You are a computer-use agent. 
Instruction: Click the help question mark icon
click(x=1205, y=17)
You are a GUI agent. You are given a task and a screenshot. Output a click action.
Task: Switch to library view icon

——————————

## [WHAT NEEDS TO BE DONE]
The entries above are to be retyped exactly, with nothing left out.

## [ANSWER]
You are a computer-use agent. 
Instruction: Click the help question mark icon
click(x=1205, y=17)
You are a GUI agent. You are given a task and a screenshot. Output a click action.
Task: Switch to library view icon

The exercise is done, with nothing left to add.